Torino punta verso il futuro e lo fa accendendo, prima in Italia, un computer quantistico realizzato da IQM Quantum Computers. Una macchina a cinque qubit, installata nel data center del Politecnico, che proietta il capoluogo piemontese tra i poli d’eccellenza in Europa nel campo del quantum computing, una tecnologia destinata a cambiare radicalmente la ricerca scientifica, l’industria e, in prospettiva, l’intera società.

Frutto della sinergia tra Politecnico di Torino, la Fondazione LINKS e l’INRiM (Istituto Nazionale di Ricerca Metrologica), il progetto mette a disposizione di ricercatori, studenti e aziende uno degli strumenti più avanzati al mondo: nel panorama globale, sono appena una dozzina i computer quantistici operativi.

Perché il quantum computing è diverso

A differenza dei tradizionali computer digitali, che operano tramite bit (0 o 1), i computer quantistici sfruttano i qubit, unità che possono essere simultaneamente 0 e 1 grazie al principio della sovrapposizione quantistica.

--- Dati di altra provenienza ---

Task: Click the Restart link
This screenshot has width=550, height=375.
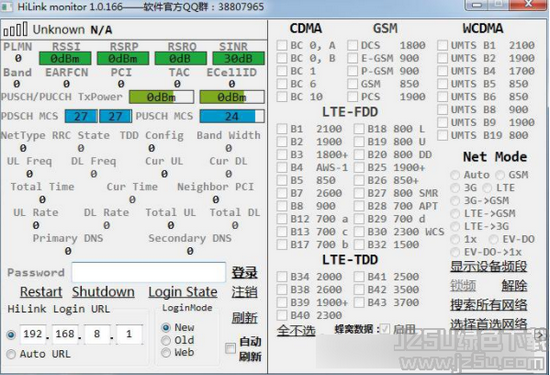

Questo consente di eseguire in parallelo un’enorme quantità di calcoli, esplorando soluzioni a problemi che, con gli algoritmi classici, richiederebbero tempi proibitivi.

“La combinazione tra calcolo quantistico e intelligenza artificiale – ha spiegato il Rettore del Politecnico, Stefano Corgnati – apre possibilità impensabili fino a pochi anni fa. L’obiettivo è far dialogare accademia, ricerca e industria per rendere questa tecnologia concreta e accessibile”.